- _Directive 1_
Answer these questions about the discussion below.
(a) Besides the ability to handle many boring tasks, what else do degrees prove?
(b) How soon do the micro SD cards in the Raspberry Pi fail?
(c) Which two brands of 8GB industrial cards does Amazon sell?
- _Directive 2_
Repeat word for word the part of the discussion below starting at "Hey, about the" and ending at "fail as soon?".

- _Selection_
◆ ◆ ◆

Degrees most certainly prove that one is able to do a significant amount of boring tasks. They also prove a being beyond minimum intelligence and skill level. Safe choice but often not the best.


> Degrees most certainly prove that one is able to do a significant amount of boring tasks

Not necessarily. https://www.insidehighered.com/opinion/views/2023/07/10/educ...


I love I.T. but I don't have any work, but I do have already experience, but racism makes it worse in my environment.


Hey, about the raspberry pi, I have had a bunch of problems with it eating the micro SD cards, like they fail in six months or an year tops. I had countered this for some little time by using it to boot and relaying to a hdd. How are you handling this? Is there some special micro SD card that doesn't fail as soon?


There are different types of flash storage:

  * SLC - 1 bit per electrical cell
  * MLC - 2 bits per cell
  * TLC - 3 bits per cell
  * QLC - 4 bits per cell
You need SLC cards if you really want something to be long-lasting. You can find some at specialty places like Digikey, or labeled as "Industrial" in normal channels (i.e. Amazon sells both Kingston and Samsung 8GB industrial cards).

◆ ◆ ◆

- _Data excerpt_
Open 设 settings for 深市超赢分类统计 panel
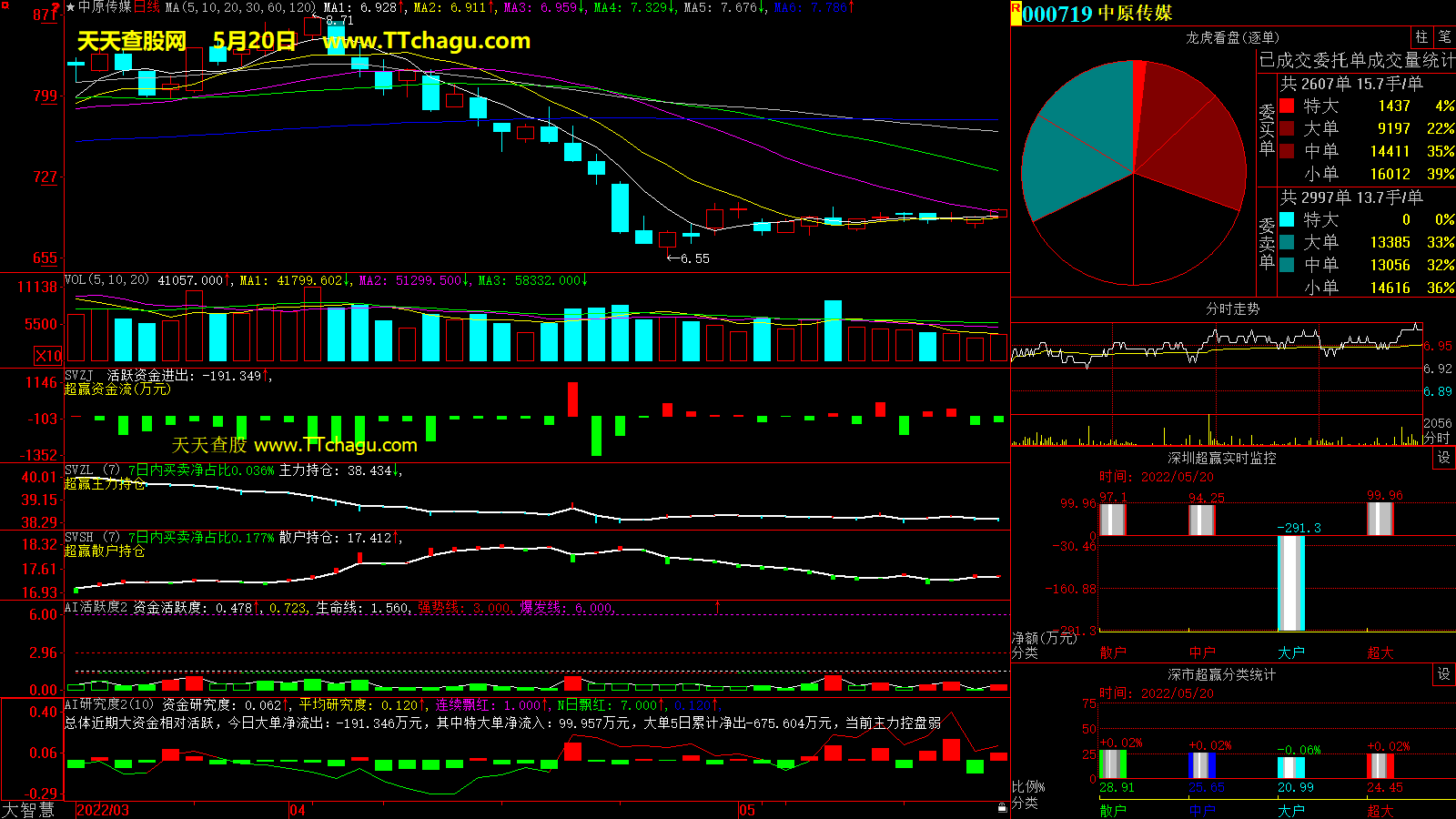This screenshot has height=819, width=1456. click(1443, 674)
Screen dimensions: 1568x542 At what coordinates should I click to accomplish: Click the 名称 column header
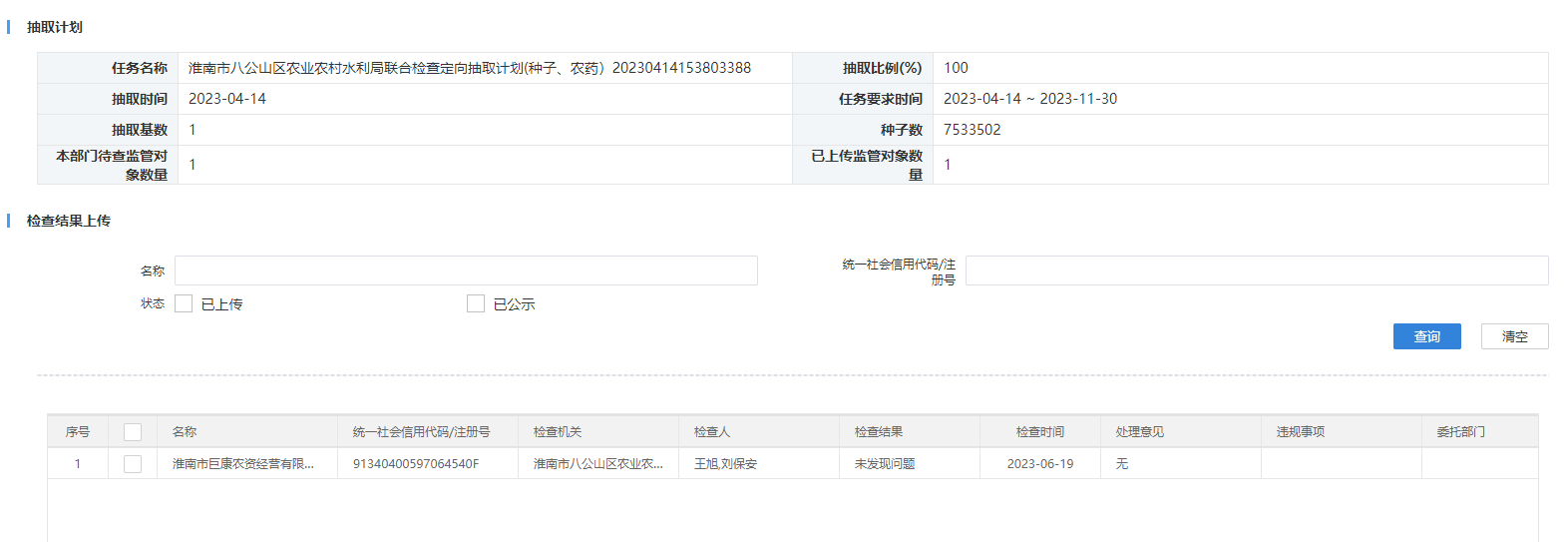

◆ ◆ ◆

- _Task answer 1_
(a) They prove a being beyond minimum intelligence and skill level.
(b) They fail in six months, or a year at most.
(c) Kingston and Samsung.

- _Task answer 2_
Hey, about the raspberry pi, I have had a bunch of problems with it eating the micro SD cards, like they fail in six months or an year tops. I had countered this for some little time by using it to boot and relaying to a hdd. How are you handling this? Is there some special micro SD card that doesn't fail as soon?